WORK INSTRUCTION A: Reproduce the dog forum thread from "But I really" to "don't come back.".
WORK INSTRUCTION B: In the dog forum thread, where did luv3havs buy the water bottle and stand?
WORK INSTRUCTION C: Write the next part of the dog forum thread, picking up after its last sentence.

GIVEN PASSAGE:
Neither of them has it really down yet. But I see their little brains working.


----------



## joytrink

Great idea for a thread. I love the way Riley and Monte go around in cirlces. How cute.
I love seeing Koda start to get the idea of "tricks". I put a small doggie treat on my shoulder while sitting on the floor and say "hug" to him. He stands up and goes to my shoulder and gets a great big hug. He is starting to do it without the treat.


----------



## joytrink

Hey Luv2Havs,
I noticed that your white hav. has a beautiful, no tear stain face. How did you succeed in that area? My puppy has terrible stains. I have tried the whips by they don't seem to work. I had used Angel Eye's in the past which worked but did not buy another bottle once I read all the threads on how bad it is for them in the long run. So, what's your secret?
Joytrink


----------



## luv3havs

Joytrink,
Well, to tell you the truth, I 'm not sure what the secret is.
She had tear stains when we got her at around 10 weeks. I used Eye Envy for a couple of months and it got a tiny bit better. 

Then we bought a water stand and water bottle. We started giving both dogs filtered water from our refrigerator which they only drink from the water stand.

But I really think that after she stopped teething things got significantly better and the stains disappeared. She just gets a little crust in the corner of her eyes, which I pick off each day (gross, I know).
So far so good. I hope the stains don't come back.

Maybe after your dog's adult teeth come in the staining will stop.

I'm not good with photos and computers, but I bet someone else will be kind enough to give you a link to the water bottle and stand. I bought mine at the Havanese Rescue Auction.


----------



## RikiDaisyDixie

*High Five, Low Five*

The kids know high five, low five. Just some photos, not enough battery for a video today. I think I caught low five in both pics. High five is like sit pretty only with one paw.

EXCERPTED DATA:
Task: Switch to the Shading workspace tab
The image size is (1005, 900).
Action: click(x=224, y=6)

---

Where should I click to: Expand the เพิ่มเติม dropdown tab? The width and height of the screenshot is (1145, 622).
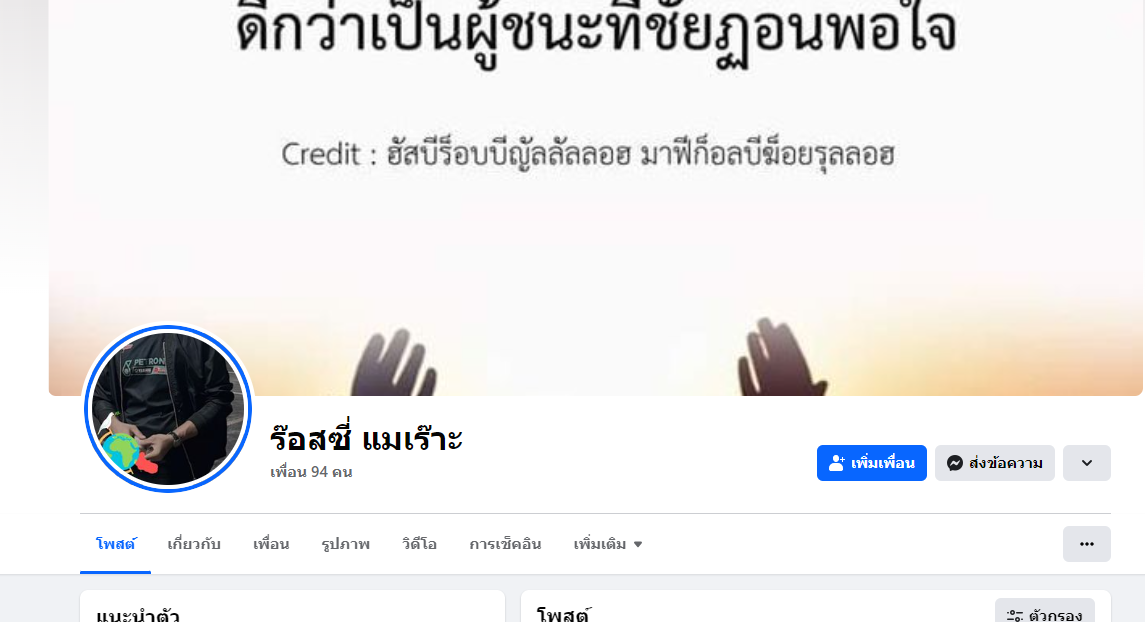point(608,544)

==

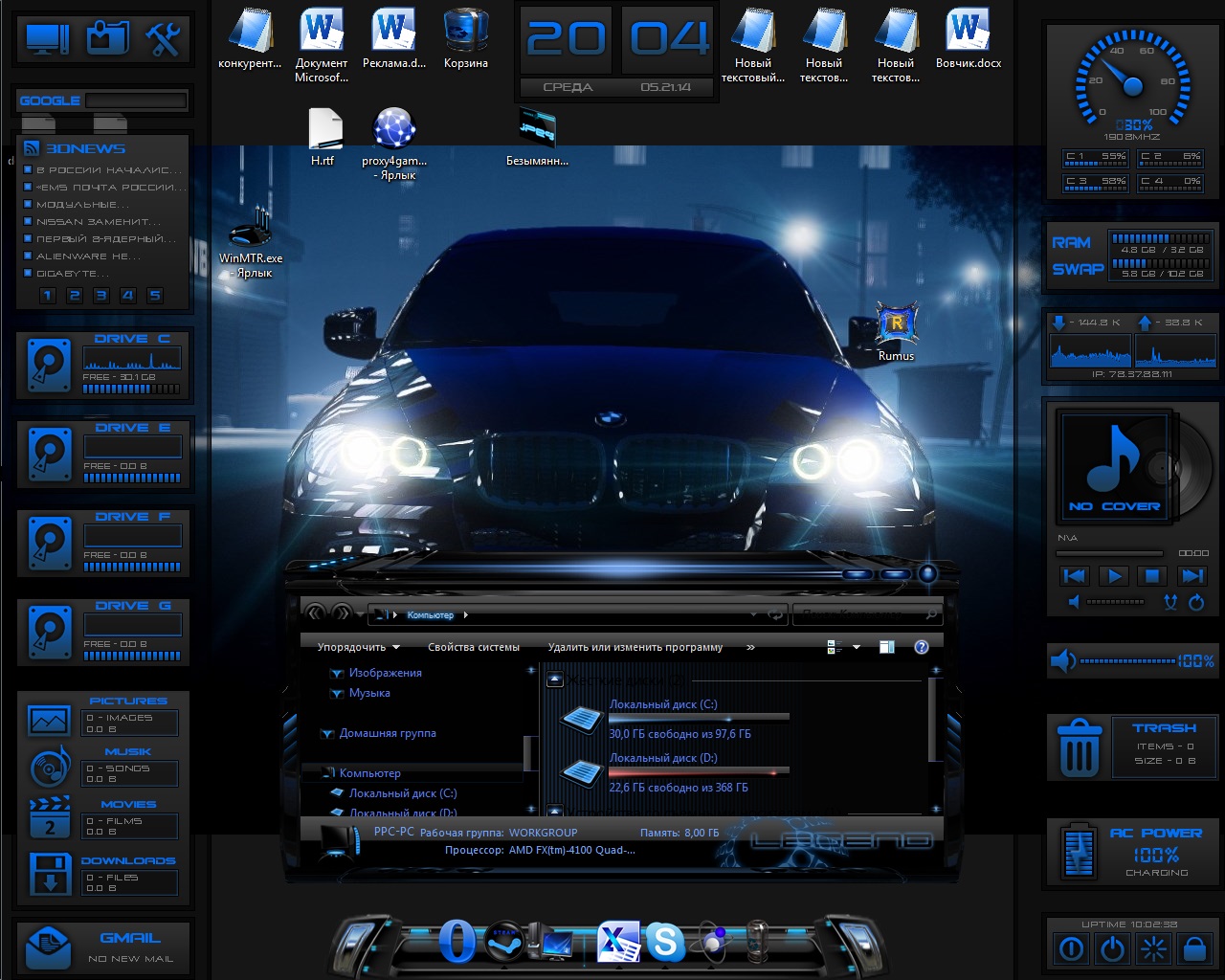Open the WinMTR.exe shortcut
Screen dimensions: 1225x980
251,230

ANSWER BOX A:
But I really think that after she stopped teething things got significantly better and the stains disappeared. She just gets a little crust in the corner of her eyes, which I pick off each day (gross, I know).
So far so good. I hope the stains don't come back.

ANSWER BOX B: At the Havanese Rescue Auction.

ANSWER BOX C:
In the second set of photos, they "dance." Or sometimes called up up up up!


----------



## marjrc

Oh Dale, I love that you sound so suthern', girl!! :biggrin1: You and Cicero are an incredible team and I KNOW you could teach that little guy anything at all. He just loves you and those treats that much.


----------



## RikiDaisyDixie

*Mini-video (batteries low)*

Here is Riki give me paw...he did other things too...another day, another battery!


----------



## RikiDaisyDixie

*Dale, two is too much!*

Daisy is completely unfocused about the treats. I think now that they are on diets, she is out of control regarding food. I also noticed that I repeat myself which I am not supposed to do, and I see how it confuses the dogs. Say it once and they do it. So you guys can hav a laf at me and my silly Daisy.

By the way, they get Nori, which is toasted seaweed. My husband is of Japanese heritage, so we have a lot of that stuff at the house. I would rather they have this than eat grass and throw up on the furniture.

Riki is so good and does so many tricks. Now you guys will all feel like experts with me and my wild girl.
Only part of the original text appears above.